Quando parto con queste camminate tengo un passo abbastanza veloce, una media di 7 km/h, diciamo, e una respirazione profonda e consapevole. Camminando così, è inevitabile che arrivino i pensieri: quella cosa che devi fare, quel debito che devi pagare, quella visita che ti preoccupa, quel casino da sistemare, la pletora di appuntamenti che devi rispettare, quel lavoro che devi consegnare, e ogni giorno se ne aggiungono di nuovi, perché come dicono Maicol e Mirco in una vignetta che non ritrovo, la vita è una costante rottura di cazzo: non hai ancora finito di fare una cosa che già devi farne un’altra.

Il trucco qui consiste nel concentrarsi sul passo, sui piedi che avanzano ritmicamente, e sul respiro. E poi nel risvegliare i sensi. Al tatto, la camminata è piacevole se hai le scarpe con una suola tipo memory foam, anche se certe volte hai la sensazione che anche camminare a piedi nudi sull’asfalto o sui sanpietrini potrebbe essere una buona idea (non lo è, ovviamente, ma ogni tanto ho questa fantasia). Se c’è tanta afa la senti sulla pelle, soprattutto sulla nuca e sulle braccia, ma se c’è un po’ di vento come stamattina va ad accarezzare tutte le terminazioni nervose possibili.

Respirando profondamente, il senso dell’olfatto va in tilt. In città ci sono mille odori, purtroppo quasi tutti sgradevoli, ma vanno sperimentati. Per esempio la mattina quando vado in ufficio si alternano asfalto rovente, ventate di metro, ammoniaca, rifiuti organici lasciati al sole, pipì di cane, cacca di cane, improvvise folate di aromi provenienti da forni o bar che scaldano i croissant… tutto mescolato insieme, ma dopo un po’ di pratica tutto facilmente scomponibile in elementi singoli.

L’udito, in questa pratica, non andrebbe coccolato con un paio di cuffie antirumore in cui spararsi la propria musica preferita.
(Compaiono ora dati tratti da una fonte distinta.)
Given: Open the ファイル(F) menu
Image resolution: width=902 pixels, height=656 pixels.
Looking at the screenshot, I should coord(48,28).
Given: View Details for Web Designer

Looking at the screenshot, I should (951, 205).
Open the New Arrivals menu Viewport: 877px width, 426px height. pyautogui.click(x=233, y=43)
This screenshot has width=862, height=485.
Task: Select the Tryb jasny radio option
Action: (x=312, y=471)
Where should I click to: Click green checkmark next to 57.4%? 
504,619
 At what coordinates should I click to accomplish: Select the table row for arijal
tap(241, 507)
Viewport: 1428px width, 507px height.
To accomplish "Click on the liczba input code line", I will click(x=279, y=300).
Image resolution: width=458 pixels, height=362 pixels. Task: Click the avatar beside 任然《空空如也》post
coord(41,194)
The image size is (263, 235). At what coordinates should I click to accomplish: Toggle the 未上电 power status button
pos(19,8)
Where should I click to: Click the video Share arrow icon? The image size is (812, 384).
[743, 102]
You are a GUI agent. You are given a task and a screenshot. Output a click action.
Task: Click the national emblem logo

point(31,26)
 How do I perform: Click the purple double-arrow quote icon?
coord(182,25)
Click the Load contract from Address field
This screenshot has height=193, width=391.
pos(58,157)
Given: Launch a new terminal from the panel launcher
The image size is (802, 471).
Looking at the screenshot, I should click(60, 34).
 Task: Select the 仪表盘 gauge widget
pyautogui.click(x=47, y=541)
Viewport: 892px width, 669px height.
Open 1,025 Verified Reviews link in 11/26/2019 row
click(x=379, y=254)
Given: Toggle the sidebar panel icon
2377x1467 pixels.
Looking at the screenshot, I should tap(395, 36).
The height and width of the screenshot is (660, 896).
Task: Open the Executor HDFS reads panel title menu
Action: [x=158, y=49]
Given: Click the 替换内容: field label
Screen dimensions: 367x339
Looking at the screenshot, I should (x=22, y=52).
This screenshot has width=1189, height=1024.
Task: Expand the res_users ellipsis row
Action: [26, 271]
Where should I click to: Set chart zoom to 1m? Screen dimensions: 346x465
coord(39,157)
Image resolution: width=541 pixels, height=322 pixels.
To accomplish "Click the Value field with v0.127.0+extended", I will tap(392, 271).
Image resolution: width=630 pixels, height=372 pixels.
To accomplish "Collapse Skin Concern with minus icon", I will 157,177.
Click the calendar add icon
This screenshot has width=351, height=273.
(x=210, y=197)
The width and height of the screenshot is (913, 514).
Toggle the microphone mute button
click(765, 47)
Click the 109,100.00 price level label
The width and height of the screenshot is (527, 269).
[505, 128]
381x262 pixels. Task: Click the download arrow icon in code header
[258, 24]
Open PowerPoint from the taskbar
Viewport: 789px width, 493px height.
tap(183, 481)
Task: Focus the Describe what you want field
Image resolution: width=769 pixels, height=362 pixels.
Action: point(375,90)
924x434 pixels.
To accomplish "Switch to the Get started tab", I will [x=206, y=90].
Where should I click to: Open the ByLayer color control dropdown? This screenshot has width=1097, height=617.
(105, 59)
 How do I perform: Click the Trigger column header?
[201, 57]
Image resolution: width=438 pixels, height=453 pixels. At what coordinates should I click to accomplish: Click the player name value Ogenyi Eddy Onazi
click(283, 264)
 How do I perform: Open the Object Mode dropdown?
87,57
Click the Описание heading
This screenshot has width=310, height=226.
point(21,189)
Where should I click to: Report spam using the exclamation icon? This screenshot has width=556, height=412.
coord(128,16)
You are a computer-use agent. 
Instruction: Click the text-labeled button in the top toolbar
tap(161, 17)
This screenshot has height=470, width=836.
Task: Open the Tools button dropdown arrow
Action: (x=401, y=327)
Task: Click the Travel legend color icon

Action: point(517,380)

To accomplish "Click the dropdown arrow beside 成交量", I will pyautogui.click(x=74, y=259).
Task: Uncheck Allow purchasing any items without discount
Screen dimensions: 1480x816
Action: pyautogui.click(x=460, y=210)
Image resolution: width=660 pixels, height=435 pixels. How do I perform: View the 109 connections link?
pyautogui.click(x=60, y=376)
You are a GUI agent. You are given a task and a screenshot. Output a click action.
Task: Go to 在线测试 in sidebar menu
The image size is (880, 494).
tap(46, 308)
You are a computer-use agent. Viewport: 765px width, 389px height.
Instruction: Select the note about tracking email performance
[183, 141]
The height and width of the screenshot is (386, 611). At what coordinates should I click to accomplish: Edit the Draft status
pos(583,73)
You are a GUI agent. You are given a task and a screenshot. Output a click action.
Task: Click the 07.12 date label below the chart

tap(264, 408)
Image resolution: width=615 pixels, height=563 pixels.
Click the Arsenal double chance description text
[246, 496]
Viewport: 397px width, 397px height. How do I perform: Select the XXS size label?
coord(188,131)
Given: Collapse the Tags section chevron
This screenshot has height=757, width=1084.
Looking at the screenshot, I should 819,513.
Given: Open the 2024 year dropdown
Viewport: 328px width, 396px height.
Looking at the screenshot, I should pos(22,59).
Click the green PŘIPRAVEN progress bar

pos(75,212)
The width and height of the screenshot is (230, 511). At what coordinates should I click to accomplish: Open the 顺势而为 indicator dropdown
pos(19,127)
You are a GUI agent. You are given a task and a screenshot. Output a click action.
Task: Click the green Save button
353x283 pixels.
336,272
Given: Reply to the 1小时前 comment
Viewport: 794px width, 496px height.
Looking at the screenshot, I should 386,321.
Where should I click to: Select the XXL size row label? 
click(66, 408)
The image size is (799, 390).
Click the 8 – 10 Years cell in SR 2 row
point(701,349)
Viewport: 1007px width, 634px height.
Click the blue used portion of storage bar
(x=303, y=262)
Cioè, si può anche fare, ma è più mindful sentire i rumori intorno a te, la serranda che si alza, il tram che passa sferragliando, le frenate improvvise delle auto, il tizio che urla da solo in mezzo alla strada imprecando contro il sistema, la gente che ti sorpassa mentre parla tenendo il cellulare davanti alla faccia (non capirò mai questa disabitudine a tenere il cellulare accanto all’orecchio come un caro, vecchio telefono) e – incredibile a dirsi – i merli, le rondini, i gabbiani, le cornacchie e lo stormire delle foglie.

La vista può essere stimolata cambiando strada ogni giorno, prendendo nota delle ombre alle diverse ore del giorno, dei negozi che aprono e chiudono, dei portoni aperti dei palazzi che rivelano androni e cortili insospettabili dove addentrarsi magari per un momento fingendo di vivere vite che non sono la tua. Vedere film e serie TV, leggere libri, ascoltare musica e podcast… sono in un periodo in cui non riesco a fare queste cose, che per me hanno sempre avuto una funzione principale, quella di aiutarmi ad evadere e a fuggire momentaneamente dalla realtà. Devo però dire che la realtà delle cose, delle strade, dei luoghi, può servire allo stesso scopo, in un certo senso.

Non è facile, la camminata mindful, probabilmente non è per tutti. Ma io ve la consiglio. L’immagine che vi posso rimandare è quella di un uomo che cammina, con una specie di bolla intorno a lui. Intorno alla bolla si affollano pensieri brutti, cose del passato, cose del futuro, ansie, preoccupazioni, rimpianti, rimorsi, ma la bolla non li fa entrare.

Oh, finché funziona, va bene.

DUE SUPEREROI E UN HORROR (PER TACER DEGLI SCOIATTOLI)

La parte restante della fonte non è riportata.